Important: Follow the instructions below and complete all required information. Incomplete forms will be returned to the applicant and delay processing.
| Field Name |
Instructions |
| Date |
Auto-populates |
| Reason for Submission* |
Select the appropriate option:
- Change/Update Submitter Information (to change or add an existing Submitter ID Number; include the Submitter ID Number below)
- Apply for New Submitter ID (to assign your own Submitter ID Number using an approved software and network service vendor)
|
| Line of Business* |
Select the appropriate option for which you will transmit:
- KY Part A 15101
- OH Part A 15201
- KY Part B 15102
- OH PartB 15202
- HHH 15004
|
| Submitter Information |
| Input Submitter ID* |
Options:
- 837 (submit electronic claims (professional or institutional) to Medicare)
- 837D (submit electronic claims (dental) to Medicare)
- 835 (receive electronic remittance notices)
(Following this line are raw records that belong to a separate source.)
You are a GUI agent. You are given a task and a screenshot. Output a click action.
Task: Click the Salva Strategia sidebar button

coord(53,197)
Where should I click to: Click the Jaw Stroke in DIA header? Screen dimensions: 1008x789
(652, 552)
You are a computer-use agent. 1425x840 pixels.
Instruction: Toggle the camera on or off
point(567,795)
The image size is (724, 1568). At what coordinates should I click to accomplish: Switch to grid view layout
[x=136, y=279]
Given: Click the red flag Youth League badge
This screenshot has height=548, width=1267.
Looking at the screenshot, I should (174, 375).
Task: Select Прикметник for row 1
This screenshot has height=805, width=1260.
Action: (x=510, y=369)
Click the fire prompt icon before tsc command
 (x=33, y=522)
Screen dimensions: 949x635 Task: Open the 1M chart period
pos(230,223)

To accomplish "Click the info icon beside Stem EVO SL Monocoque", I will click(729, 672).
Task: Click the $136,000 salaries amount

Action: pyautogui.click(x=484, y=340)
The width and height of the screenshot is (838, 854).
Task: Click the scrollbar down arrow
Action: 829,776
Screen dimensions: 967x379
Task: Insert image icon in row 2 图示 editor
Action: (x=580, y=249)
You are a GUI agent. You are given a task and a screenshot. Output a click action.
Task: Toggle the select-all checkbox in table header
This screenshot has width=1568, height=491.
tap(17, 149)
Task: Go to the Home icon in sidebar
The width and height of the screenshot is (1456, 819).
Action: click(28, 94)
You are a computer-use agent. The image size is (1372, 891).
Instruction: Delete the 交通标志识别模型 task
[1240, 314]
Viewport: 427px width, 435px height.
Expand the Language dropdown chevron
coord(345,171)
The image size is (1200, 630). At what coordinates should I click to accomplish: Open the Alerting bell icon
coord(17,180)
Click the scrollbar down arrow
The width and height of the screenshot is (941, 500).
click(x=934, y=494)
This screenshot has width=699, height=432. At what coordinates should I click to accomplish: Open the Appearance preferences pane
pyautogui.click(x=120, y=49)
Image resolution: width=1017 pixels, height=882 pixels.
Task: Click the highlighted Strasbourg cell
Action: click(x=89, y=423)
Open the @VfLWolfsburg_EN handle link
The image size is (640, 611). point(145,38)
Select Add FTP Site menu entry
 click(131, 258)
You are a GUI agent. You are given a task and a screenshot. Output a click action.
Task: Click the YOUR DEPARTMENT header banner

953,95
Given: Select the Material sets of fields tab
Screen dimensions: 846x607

Reason for Submission = Change/Update Submitter Information: Enter an existing Submitter ID Number that belongs to the software vendor, billing service, provider, or clearinghouse in the appropriate fields.
Reason for Submission = Apply for New Submitter ID: If left blank, a Submitter ID number for 837 only will be assigned. If you have a specific request for 837 only, 835 only, or both 837 & 835, enter “REQUESTING” in the appropriate fields. |
| Type of Submitter* |
Select the appropriate option:
- Software Vendor
- Billing Service
- Provider
- Clearinghouse
|
| Submitter ID Entity Name* |
Name of the provider, software vendor, billing service, or clearinghouse that will communicate electronically with CGS |
| EDI Contact Person* |
First & last name of the person EDI should contact for questions about the application or future communications |
| Submitter Phone Number* |
Area code, phone number, and extension (required for toll-free numbers) for the EDI Contact Person listed above |
| Submitter Email Address* |
Valid, direct email address for the EDI Contact Person listed above (no email distribution addresses) |
| Submitter Fax Number |
Fax number for the EDI Contact Person listed above (optional) |
| Submitter Address 1* |
Mailing address for the Submitter ID Entity Name listed above (must match what’s on file) |
| Submitter Address 2 |
| Submitter City* |
| Submitter State* |
| Submitter Zip* |
| Software Vendor & Network Service Vendor (if requesting a submitter ID#) |
| Name of Software Vendor |
Name of the software vendor you’re using (if applicable) |
| Network Service Vendor |
Name of the NSV you’re using (if applicable) |
| Note: These fields are only required if you’re applying for a New Submitter ID. |
| Provider Information |
| Group Practice/Provider Name* |
Group practice/provider name submitted on the CMS 855 Medicare Enrollment Application |
| Provider Contact Name |
Contact person for the Group Practice/Provider |
| Provider Email Address* |
Valid email address for the Provider Contact listed above (to receive communications for approval of EDI option changes) |
| Group Provider Number* |
Group Provider Transaction Access Number (PTAN) assigned after enrolling in the Medicare Program |
| Group NPI* |
Group National Provider Identifier (NPI) |
| Address 1* |
Mailing address for the Group Practice/Provider |
| Address 2 |
| City* |
| State* |
| Zip* |
When you submit the application form, a printable Provider Authorization Form will open in a separate window.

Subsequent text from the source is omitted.